BEGIN Records provided
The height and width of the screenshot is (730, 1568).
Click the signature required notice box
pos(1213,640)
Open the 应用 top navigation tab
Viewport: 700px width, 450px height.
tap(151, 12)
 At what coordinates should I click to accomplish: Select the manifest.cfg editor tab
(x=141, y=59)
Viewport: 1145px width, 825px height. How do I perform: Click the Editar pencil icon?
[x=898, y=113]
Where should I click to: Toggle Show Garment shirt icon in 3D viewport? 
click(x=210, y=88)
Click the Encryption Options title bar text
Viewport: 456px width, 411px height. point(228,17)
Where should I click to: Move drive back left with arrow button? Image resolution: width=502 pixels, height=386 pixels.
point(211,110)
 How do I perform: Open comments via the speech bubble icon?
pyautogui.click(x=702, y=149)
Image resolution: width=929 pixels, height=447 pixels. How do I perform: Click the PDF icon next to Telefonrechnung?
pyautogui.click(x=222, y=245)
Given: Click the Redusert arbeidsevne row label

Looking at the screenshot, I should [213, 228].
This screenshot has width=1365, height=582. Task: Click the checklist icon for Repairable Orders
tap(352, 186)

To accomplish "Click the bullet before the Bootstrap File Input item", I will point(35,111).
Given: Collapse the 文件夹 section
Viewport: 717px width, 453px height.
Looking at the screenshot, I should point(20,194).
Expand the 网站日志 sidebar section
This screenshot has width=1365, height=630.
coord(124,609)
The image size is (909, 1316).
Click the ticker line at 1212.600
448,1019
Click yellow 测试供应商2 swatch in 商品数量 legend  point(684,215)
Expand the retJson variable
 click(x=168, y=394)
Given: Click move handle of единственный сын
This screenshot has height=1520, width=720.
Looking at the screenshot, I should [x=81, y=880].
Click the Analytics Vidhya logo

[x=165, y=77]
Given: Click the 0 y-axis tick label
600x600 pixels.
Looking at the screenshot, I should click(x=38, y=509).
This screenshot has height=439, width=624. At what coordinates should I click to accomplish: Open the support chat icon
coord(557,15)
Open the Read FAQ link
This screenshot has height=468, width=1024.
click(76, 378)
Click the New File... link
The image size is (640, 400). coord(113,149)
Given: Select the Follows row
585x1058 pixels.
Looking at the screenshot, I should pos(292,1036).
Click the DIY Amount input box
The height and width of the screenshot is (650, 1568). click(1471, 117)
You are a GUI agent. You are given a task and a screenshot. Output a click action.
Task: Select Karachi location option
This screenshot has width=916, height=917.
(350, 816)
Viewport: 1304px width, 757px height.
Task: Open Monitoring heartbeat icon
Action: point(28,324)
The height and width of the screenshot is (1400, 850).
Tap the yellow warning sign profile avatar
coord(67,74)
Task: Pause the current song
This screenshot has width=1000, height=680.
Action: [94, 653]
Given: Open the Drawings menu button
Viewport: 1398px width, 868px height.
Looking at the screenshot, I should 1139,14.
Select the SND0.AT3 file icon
END Records provided
Assignment:
Retype the entries above exactly, but only from the line containing "Image resolution: width=929" through the line containing "Given: Open the Drawings menu button", both included.

Solved problem:
Image resolution: width=929 pixels, height=447 pixels. How do I perform: Click the PDF icon next to Telefonrechnung?
pyautogui.click(x=222, y=245)
Given: Click the Redusert arbeidsevne row label

Looking at the screenshot, I should [213, 228].
This screenshot has width=1365, height=582. Task: Click the checklist icon for Repairable Orders
tap(352, 186)

To accomplish "Click the bullet before the Bootstrap File Input item", I will point(35,111).
Given: Collapse the 文件夹 section
Viewport: 717px width, 453px height.
Looking at the screenshot, I should point(20,194).
Expand the 网站日志 sidebar section
This screenshot has width=1365, height=630.
coord(124,609)
The image size is (909, 1316).
Click the ticker line at 1212.600
448,1019
Click yellow 测试供应商2 swatch in 商品数量 legend  point(684,215)
Expand the retJson variable
 click(x=168, y=394)
Given: Click move handle of единственный сын
This screenshot has height=1520, width=720.
Looking at the screenshot, I should [x=81, y=880].
Click the Analytics Vidhya logo

[x=165, y=77]
Given: Click the 0 y-axis tick label
600x600 pixels.
Looking at the screenshot, I should click(x=38, y=509).
This screenshot has height=439, width=624. At what coordinates should I click to accomplish: Open the support chat icon
coord(557,15)
Open the Read FAQ link
This screenshot has height=468, width=1024.
click(76, 378)
Click the New File... link
The image size is (640, 400). coord(113,149)
Given: Select the Follows row
585x1058 pixels.
Looking at the screenshot, I should pos(292,1036).
Click the DIY Amount input box
The height and width of the screenshot is (650, 1568). click(1471, 117)
You are a GUI agent. You are given a task and a screenshot. Output a click action.
Task: Select Karachi location option
This screenshot has width=916, height=917.
(350, 816)
Viewport: 1304px width, 757px height.
Task: Open Monitoring heartbeat icon
Action: point(28,324)
The height and width of the screenshot is (1400, 850).
Tap the yellow warning sign profile avatar
coord(67,74)
Task: Pause the current song
This screenshot has width=1000, height=680.
Action: [94, 653]
Given: Open the Drawings menu button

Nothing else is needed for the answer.